■ **Work instruction**: Begin with the line containing "Task: Click the reload" and copy every line after it to the end of the entries, exactly, leaving out the lines before it.
============================================================
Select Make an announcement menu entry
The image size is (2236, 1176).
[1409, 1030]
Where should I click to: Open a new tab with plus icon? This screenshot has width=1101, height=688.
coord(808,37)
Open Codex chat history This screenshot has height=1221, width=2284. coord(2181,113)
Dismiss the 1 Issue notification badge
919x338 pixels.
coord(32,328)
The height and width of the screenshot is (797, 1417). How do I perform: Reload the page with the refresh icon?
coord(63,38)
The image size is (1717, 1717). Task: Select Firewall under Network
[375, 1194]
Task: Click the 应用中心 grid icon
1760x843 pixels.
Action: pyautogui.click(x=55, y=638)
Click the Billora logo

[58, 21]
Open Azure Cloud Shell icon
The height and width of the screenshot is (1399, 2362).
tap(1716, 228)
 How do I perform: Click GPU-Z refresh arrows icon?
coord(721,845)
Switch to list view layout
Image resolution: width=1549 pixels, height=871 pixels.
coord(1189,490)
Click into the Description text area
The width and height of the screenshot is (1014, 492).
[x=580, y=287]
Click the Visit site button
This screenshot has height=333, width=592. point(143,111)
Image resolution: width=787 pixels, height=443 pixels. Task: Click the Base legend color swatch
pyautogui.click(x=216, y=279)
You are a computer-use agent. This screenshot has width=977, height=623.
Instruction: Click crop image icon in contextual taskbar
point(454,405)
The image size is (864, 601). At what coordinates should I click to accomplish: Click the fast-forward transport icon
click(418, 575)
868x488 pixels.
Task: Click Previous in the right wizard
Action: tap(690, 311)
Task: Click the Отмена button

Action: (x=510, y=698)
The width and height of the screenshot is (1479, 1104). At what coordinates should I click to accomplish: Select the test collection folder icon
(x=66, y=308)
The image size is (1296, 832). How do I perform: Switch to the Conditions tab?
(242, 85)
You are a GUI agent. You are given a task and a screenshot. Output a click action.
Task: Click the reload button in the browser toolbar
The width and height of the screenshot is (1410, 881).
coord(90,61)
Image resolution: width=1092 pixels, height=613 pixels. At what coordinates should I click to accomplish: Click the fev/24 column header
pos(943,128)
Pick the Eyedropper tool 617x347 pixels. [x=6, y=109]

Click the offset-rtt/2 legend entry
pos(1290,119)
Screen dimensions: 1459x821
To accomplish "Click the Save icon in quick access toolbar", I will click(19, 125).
============================================================
■ **Result**:
Task: Click the reload button in the browser toolbar
The width and height of the screenshot is (1410, 881).
coord(90,61)
Image resolution: width=1092 pixels, height=613 pixels. At what coordinates should I click to accomplish: Click the fev/24 column header
pos(943,128)
Pick the Eyedropper tool 617x347 pixels. [x=6, y=109]

Click the offset-rtt/2 legend entry
pos(1290,119)
Screen dimensions: 1459x821
To accomplish "Click the Save icon in quick access toolbar", I will click(19, 125).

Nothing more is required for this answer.